Given instruction 1: List every issue that the forum post about boolean indexing gives in its bulleted list.

Extract to read:
--- --- ---
I’m looking to replicate some behavior in NumPy, namely slicing/indexing with booleans:
import numpy as np
a = np.arange(10)
mask = a < 5
a[mask]
# array([0, 1, 2, 3, 4])
I have found and played with the BooleanIndexing
package and am close to a solution. The application is taking an integer list of cluster assignments and building the clusters from them. Here’s a stripped down example:
int[] assignments = {0,0,0,1,0,2,2};
int[] indexes = {0,1,2,3,4,5,7};
List<int[]> clusters = new ArrayList<>();
INDArray asarray = Nd4j.createFromArray(assignments);
INDArray idxarray = Nd4j.createFromArray(indexes);
int i = 1;
INDArray mask = asarray.match(i, Conditions.equals());
INDArray cluster = BooleanIndexing.applyMask(idxarray, mask);
clusters.add(cluster.toIntVector());
However, this results in the following clusters like the following:
[0, 1, 2, 0, 4, 0, 0, 0, 0, 0, ...
There are a couple of issues here, one of which might be a bug:
- The first data point is assigned to all clusters because its index is zero.
- Lots of extraneous zeros.
- The mask is incorrect after i=0 (maybe bug?):
For example, the code (the mask) above yields the result [ false, false, false, true, false, true, true]
. Notice that the last two booleans are true, which implies that (2 == 1) is true.
So I’m at a bit of a loss as to how to continue, and whether or not this is a bug I should report. Is there a method like .getWhere()
that takes a boolean array and returns only those elements that correspond to true
values?
--- --- ---
Given instruction 2: Render the entries, from the line that contains "Viewport: 1025px width, 576px" down to the line that contains "tap(364, 91)", as a JSON list of strings with one string per line. Leave out blank lines and the pictures.

Materials provided:
--- --- ---
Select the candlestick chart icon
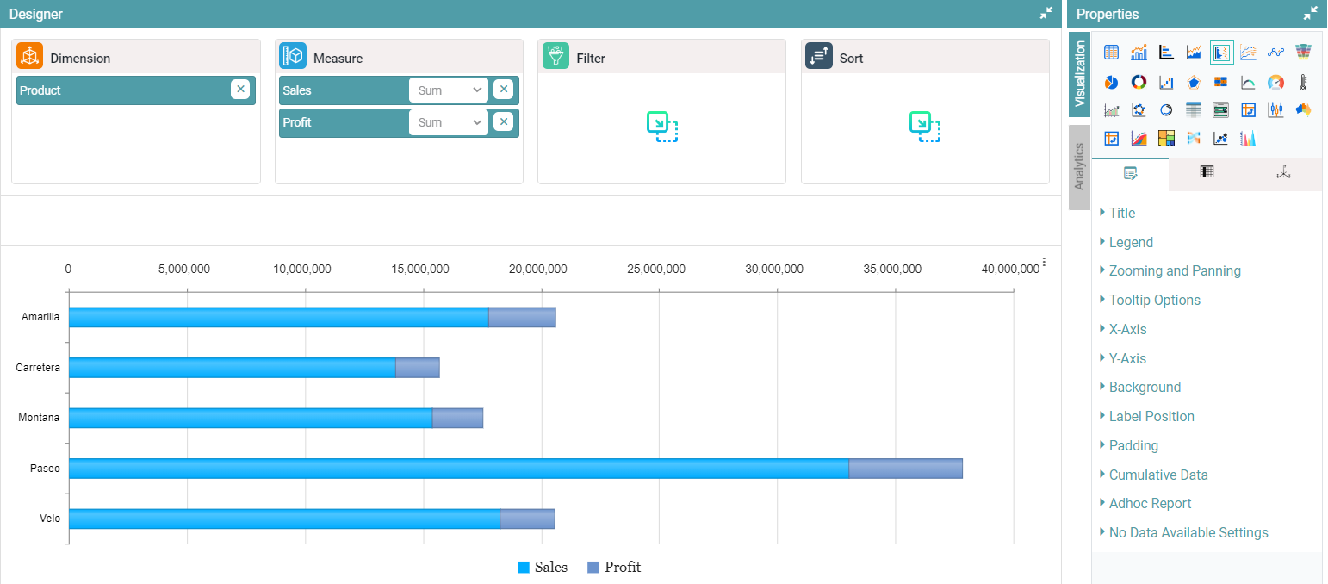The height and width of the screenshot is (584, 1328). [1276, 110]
--- --- ---
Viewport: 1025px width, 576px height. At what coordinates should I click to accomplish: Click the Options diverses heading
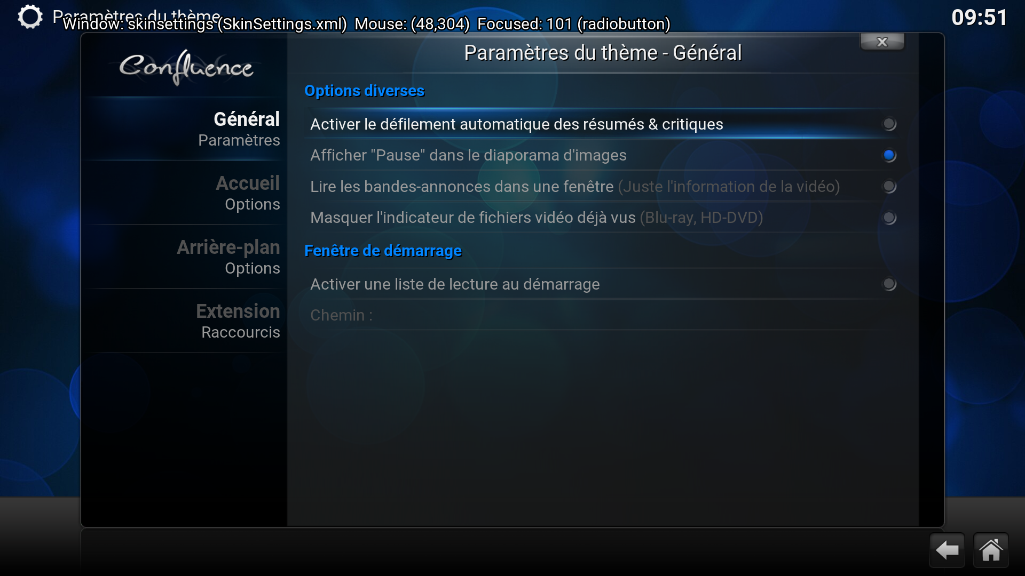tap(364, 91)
--- --- ---
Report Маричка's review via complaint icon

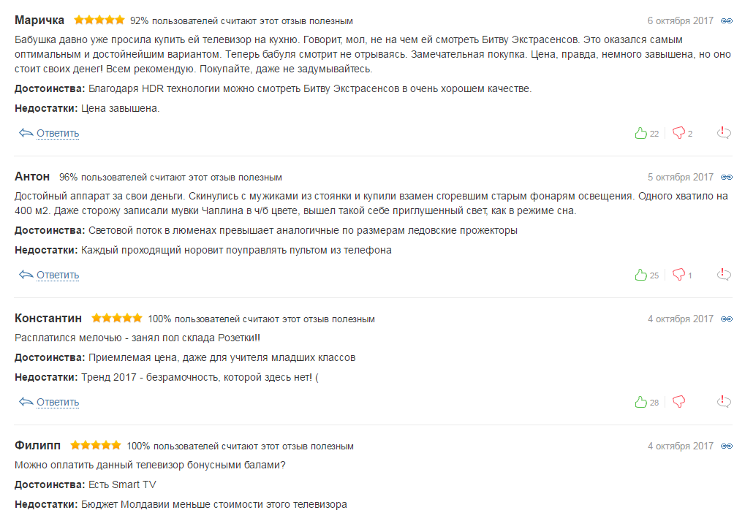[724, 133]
--- --- ---
Complete output 1:
- The first data point is assigned to all clusters because its index is zero.
- Lots of extraneous zeros.
- The mask is incorrect after i=0 (maybe bug?)

Complete output 2:
[
  "Viewport: 1025px width, 576px height. At what coordinates should I click to accomplish: Click the Options diverses heading",
  "tap(364, 91)"
]